Whilst none of the horses or cattle were killed or severely injured, many of the foals and calves have extreme rain scald, some losing most of the hair on the back, others had temperatures of 39 – 40 degrees from standing in the cold harsh rain and wind for two days. We even have a few foals that have joint infections from bacteria absorbed through their navels in the mud, and mares that have slipped foals from the stress of enduring the cyclone.
Without a doubt, we had plenty of notice from cyclone warnings, and our foresight to work like Trojans and think carefully about putting everything in order around our house, horses and vehicles has saved us hundreds of thousands of dollars worth of damage and many deaths and injuries with livestock.

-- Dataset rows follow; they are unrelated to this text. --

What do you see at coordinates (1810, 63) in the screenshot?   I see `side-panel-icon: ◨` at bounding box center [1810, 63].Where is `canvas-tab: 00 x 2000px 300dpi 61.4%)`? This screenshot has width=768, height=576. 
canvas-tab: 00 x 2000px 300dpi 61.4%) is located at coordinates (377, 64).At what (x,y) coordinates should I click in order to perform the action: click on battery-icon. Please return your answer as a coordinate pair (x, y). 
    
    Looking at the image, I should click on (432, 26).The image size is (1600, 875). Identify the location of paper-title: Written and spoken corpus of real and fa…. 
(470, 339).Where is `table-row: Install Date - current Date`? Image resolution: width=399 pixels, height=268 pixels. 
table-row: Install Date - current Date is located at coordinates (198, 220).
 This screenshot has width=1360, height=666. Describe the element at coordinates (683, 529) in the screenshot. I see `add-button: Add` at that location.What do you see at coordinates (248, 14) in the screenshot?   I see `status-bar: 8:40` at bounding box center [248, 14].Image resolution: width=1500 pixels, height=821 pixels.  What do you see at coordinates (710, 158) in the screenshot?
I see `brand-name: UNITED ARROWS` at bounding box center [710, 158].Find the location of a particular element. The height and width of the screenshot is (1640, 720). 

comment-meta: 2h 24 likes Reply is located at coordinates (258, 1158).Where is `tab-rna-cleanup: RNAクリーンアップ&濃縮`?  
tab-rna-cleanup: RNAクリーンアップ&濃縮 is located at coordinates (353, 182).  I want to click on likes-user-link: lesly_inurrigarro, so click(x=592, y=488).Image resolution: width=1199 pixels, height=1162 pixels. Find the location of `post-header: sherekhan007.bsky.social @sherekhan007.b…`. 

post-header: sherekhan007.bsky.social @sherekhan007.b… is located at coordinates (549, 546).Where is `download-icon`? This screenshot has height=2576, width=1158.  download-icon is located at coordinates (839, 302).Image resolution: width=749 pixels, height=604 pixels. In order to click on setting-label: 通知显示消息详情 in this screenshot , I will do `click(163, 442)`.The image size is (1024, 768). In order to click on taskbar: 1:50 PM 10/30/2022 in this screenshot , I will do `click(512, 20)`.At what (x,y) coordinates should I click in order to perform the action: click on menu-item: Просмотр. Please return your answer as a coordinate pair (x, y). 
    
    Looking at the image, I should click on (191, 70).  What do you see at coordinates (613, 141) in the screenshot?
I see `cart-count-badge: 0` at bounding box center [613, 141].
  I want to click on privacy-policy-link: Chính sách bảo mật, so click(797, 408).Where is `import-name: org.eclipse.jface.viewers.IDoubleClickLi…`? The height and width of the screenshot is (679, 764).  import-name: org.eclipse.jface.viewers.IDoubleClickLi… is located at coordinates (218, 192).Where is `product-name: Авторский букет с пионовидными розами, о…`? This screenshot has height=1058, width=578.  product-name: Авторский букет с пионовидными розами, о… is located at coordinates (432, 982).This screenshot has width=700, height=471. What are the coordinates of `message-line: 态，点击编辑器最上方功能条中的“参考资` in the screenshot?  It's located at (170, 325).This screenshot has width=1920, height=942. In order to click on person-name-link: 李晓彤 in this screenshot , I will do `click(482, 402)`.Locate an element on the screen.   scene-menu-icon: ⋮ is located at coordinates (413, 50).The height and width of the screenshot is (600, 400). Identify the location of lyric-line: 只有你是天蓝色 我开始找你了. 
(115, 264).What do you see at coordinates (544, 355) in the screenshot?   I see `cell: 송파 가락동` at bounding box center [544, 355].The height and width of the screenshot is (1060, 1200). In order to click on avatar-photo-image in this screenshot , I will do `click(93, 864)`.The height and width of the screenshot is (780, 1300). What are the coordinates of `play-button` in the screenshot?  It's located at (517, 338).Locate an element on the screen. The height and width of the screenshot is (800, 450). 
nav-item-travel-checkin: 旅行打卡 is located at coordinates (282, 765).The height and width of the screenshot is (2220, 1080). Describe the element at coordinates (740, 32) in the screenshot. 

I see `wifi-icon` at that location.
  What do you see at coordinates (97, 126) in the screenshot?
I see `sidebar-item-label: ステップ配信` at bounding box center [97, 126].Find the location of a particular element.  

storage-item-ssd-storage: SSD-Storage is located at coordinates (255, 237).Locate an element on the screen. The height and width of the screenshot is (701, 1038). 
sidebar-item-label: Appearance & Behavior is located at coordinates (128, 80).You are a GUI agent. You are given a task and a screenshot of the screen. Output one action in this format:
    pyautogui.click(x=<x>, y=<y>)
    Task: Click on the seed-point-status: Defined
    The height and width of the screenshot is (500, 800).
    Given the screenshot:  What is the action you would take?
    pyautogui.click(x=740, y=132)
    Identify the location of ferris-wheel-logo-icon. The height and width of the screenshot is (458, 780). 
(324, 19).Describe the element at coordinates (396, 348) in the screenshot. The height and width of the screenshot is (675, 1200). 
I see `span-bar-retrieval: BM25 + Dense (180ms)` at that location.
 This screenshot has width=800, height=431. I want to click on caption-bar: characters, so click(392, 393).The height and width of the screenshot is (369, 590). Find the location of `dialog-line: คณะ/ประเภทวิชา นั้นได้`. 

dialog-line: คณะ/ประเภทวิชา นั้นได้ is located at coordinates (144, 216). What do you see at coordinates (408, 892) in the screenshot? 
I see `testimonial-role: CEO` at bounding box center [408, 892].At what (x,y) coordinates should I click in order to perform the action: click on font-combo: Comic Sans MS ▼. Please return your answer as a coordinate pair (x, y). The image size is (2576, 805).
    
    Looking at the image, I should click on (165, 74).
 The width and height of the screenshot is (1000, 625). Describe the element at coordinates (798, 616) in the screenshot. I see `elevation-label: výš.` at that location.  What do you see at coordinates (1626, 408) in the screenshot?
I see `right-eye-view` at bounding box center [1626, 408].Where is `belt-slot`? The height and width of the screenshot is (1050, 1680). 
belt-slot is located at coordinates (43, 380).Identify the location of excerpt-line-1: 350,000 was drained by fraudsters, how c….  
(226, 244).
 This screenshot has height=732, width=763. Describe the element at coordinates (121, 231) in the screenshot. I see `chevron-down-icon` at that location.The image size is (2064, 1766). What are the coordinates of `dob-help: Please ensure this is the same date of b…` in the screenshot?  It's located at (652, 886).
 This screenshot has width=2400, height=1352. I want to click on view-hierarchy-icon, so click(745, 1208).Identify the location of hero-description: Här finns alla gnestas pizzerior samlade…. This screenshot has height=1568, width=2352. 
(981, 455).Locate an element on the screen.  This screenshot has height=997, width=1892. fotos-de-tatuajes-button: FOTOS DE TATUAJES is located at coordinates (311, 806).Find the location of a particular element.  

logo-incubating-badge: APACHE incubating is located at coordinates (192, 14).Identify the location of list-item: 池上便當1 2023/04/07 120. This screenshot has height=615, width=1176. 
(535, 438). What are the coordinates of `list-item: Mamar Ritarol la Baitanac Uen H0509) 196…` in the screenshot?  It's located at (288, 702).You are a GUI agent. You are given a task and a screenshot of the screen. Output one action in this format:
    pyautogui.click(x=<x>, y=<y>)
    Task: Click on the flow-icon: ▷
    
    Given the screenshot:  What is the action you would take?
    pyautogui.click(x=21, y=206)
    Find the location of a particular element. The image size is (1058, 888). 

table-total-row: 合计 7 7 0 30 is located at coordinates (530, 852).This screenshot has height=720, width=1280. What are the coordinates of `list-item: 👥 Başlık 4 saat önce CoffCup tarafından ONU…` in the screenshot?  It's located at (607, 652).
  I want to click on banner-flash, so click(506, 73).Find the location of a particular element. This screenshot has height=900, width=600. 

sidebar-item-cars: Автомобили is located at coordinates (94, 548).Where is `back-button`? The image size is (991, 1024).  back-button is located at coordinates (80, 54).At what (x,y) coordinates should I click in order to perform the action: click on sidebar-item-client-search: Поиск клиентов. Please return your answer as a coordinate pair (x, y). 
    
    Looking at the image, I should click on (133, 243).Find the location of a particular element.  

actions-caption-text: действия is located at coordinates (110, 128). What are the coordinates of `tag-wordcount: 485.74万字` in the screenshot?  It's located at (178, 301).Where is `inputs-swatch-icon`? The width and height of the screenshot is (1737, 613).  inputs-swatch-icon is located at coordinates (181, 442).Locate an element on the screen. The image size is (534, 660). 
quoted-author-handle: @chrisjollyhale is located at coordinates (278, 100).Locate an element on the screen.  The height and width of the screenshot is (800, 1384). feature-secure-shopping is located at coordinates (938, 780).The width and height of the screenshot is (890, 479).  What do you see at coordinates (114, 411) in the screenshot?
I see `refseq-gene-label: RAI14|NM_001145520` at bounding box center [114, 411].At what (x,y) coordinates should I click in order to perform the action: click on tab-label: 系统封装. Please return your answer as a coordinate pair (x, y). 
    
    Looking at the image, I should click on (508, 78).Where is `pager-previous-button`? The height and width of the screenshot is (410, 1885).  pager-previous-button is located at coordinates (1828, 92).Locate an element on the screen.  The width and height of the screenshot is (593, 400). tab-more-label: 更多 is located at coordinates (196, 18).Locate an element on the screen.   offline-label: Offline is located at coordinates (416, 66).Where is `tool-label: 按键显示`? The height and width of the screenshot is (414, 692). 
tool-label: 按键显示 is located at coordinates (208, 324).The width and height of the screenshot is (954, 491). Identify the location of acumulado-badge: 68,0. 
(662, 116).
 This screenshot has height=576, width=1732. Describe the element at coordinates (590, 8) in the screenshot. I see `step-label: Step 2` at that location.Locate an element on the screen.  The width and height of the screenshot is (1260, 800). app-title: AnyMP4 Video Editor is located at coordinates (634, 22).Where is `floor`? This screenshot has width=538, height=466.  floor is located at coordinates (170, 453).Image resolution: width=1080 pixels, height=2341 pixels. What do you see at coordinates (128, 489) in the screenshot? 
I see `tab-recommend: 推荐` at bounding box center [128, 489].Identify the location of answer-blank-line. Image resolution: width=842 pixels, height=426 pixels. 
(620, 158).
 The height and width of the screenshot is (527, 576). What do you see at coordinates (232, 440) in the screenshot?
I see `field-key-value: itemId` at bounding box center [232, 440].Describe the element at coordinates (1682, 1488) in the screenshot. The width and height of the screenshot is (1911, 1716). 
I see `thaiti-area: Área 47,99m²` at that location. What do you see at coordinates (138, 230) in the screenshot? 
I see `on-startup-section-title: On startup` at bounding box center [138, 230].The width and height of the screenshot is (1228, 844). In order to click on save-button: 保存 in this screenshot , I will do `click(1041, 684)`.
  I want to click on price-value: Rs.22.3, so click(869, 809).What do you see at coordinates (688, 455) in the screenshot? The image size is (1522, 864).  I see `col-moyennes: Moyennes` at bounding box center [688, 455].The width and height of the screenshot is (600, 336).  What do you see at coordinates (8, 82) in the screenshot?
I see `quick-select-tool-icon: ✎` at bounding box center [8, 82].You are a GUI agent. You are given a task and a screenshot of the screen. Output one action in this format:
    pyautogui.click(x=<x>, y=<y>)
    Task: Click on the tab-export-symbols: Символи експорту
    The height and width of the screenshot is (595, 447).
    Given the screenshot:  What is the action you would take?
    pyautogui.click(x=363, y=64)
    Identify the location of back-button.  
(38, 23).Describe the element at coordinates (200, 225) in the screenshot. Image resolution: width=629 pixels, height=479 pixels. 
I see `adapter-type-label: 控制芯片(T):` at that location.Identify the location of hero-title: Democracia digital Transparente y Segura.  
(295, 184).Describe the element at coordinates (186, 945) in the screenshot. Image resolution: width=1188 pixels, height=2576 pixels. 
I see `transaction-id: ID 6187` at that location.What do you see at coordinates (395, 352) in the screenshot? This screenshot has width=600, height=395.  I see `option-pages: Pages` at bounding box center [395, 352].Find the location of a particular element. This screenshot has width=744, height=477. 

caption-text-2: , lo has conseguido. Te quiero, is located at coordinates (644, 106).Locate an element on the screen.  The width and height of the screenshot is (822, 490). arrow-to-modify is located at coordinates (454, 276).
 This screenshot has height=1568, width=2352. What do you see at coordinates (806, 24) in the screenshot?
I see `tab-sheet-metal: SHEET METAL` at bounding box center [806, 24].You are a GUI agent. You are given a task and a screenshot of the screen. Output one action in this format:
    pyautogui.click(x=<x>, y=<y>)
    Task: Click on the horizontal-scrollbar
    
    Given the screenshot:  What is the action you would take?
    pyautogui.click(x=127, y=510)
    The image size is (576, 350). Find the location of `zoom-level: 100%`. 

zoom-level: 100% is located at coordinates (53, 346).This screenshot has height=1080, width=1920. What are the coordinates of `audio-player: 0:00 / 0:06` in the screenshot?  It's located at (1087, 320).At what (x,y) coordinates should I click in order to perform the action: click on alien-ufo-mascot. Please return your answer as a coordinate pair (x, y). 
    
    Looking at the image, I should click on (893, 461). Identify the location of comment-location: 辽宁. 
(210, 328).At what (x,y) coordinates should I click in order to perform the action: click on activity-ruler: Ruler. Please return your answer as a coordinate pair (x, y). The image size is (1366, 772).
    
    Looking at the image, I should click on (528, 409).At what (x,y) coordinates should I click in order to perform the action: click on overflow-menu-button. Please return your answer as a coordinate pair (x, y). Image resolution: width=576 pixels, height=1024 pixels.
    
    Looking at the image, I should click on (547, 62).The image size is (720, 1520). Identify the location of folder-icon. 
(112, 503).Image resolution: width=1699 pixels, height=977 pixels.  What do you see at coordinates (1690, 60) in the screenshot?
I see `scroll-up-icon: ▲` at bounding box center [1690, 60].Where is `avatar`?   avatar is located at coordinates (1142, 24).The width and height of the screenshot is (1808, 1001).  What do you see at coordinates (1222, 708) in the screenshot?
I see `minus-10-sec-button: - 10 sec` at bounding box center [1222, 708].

No doubt, we have come out of this very well compared to many others far worse off than us, and for that we are grateful, but even still we estimate our damages bill to be well over $100,000, and a work load that will now consume our year in efforts to reconstruct. There are properties much larger and with more damaged than us, and there will be many stories just like ours that fall on deaf ears of Government bureaucrats, as it seems ‘they’ think we don’t need any financial assistance because there wouldn’t be much infrastructure on a cattle property, and if our house is OK then so are we! Most of the graziers in this district, like us, apparently are not even eligible for the $1000 each, let alone access to the $25,000 business grants or the possibility of concessional loans. All we can hope for is that even though our plight is not as bad as some, it is still bad enough by normal standards, and definitely worthy of assistance somehow, and hopefully political representatives from this district can persuade the powers to be, to look outside the square, and notice the grazing industry is really hurting too.
Thank you Vicki for sharing your story - we hope that all goes well with the clean up and affected graziers receive the assistance they so badly need.